**RECORD EXTRACTS:**

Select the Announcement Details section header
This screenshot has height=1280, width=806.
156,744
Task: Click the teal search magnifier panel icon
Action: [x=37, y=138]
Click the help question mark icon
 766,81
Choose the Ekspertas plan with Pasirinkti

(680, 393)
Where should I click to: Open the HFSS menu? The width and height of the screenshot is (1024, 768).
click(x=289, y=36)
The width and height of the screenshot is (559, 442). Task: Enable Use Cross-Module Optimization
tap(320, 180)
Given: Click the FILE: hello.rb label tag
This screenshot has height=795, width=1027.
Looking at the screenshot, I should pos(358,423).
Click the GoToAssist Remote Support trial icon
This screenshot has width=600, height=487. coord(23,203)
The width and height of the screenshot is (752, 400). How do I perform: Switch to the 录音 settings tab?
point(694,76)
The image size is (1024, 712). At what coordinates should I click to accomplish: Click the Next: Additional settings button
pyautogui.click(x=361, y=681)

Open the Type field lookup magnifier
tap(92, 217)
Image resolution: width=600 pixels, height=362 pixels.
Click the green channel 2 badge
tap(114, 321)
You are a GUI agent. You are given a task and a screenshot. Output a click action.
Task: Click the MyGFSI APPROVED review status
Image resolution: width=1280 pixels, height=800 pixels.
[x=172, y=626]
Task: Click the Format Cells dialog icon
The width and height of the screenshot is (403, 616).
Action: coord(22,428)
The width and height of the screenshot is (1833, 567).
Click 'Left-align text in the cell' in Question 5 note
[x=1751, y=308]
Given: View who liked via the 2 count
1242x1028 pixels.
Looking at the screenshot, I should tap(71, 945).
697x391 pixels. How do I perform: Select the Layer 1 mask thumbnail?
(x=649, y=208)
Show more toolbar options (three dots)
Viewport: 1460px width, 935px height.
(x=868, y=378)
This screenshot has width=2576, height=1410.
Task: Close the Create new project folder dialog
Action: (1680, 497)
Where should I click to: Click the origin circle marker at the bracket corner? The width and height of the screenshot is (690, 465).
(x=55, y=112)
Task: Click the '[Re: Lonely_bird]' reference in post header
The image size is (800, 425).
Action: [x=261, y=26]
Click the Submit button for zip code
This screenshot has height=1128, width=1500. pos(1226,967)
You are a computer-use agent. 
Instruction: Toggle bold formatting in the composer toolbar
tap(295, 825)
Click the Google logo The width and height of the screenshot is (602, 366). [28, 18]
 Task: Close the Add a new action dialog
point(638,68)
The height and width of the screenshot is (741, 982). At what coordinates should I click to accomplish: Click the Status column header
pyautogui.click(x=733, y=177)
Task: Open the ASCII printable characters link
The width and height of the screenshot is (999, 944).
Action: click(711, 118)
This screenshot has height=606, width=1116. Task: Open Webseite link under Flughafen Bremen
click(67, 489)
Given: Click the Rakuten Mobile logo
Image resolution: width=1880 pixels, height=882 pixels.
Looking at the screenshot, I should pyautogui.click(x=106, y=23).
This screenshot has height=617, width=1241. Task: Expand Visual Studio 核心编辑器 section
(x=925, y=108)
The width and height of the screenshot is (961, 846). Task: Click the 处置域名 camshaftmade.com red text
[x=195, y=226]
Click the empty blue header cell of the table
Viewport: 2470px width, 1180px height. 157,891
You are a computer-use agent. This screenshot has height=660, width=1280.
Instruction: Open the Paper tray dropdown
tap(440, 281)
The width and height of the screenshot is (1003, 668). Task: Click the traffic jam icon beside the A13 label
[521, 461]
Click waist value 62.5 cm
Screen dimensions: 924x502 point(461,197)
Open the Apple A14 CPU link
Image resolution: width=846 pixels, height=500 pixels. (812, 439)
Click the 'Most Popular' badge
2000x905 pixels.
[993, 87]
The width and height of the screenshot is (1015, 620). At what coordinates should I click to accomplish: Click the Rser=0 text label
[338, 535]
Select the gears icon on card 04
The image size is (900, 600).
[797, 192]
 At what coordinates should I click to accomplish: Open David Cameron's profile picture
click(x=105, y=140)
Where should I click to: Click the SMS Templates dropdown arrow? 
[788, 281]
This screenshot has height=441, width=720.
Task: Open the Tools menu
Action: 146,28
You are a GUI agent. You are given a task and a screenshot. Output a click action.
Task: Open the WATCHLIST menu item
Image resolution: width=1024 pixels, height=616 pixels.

**ASSIGNED TASK:** Copy the line containing "Image resolution: width=1880" and every line after it, through the last line of the records. Include nothing else.

**RESULT:**
Image resolution: width=1880 pixels, height=882 pixels.
Looking at the screenshot, I should pyautogui.click(x=106, y=23).
This screenshot has height=617, width=1241. Task: Expand Visual Studio 核心编辑器 section
(x=925, y=108)
The width and height of the screenshot is (961, 846). Task: Click the 处置域名 camshaftmade.com red text
[x=195, y=226]
Click the empty blue header cell of the table
Viewport: 2470px width, 1180px height. 157,891
You are a computer-use agent. This screenshot has height=660, width=1280.
Instruction: Open the Paper tray dropdown
tap(440, 281)
The width and height of the screenshot is (1003, 668). Task: Click the traffic jam icon beside the A13 label
[521, 461]
Click waist value 62.5 cm
Screen dimensions: 924x502 point(461,197)
Open the Apple A14 CPU link
Image resolution: width=846 pixels, height=500 pixels. (812, 439)
Click the 'Most Popular' badge
2000x905 pixels.
[993, 87]
The width and height of the screenshot is (1015, 620). At what coordinates should I click to accomplish: Click the Rser=0 text label
[338, 535]
Select the gears icon on card 04
The image size is (900, 600).
[797, 192]
 At what coordinates should I click to accomplish: Open David Cameron's profile picture
click(x=105, y=140)
Where should I click to: Click the SMS Templates dropdown arrow? 
[788, 281]
This screenshot has height=441, width=720.
Task: Open the Tools menu
Action: 146,28
You are a GUI agent. You are given a task and a screenshot. Output a click action.
Task: Open the WATCHLIST menu item
Image resolution: width=1024 pixels, height=616 pixels.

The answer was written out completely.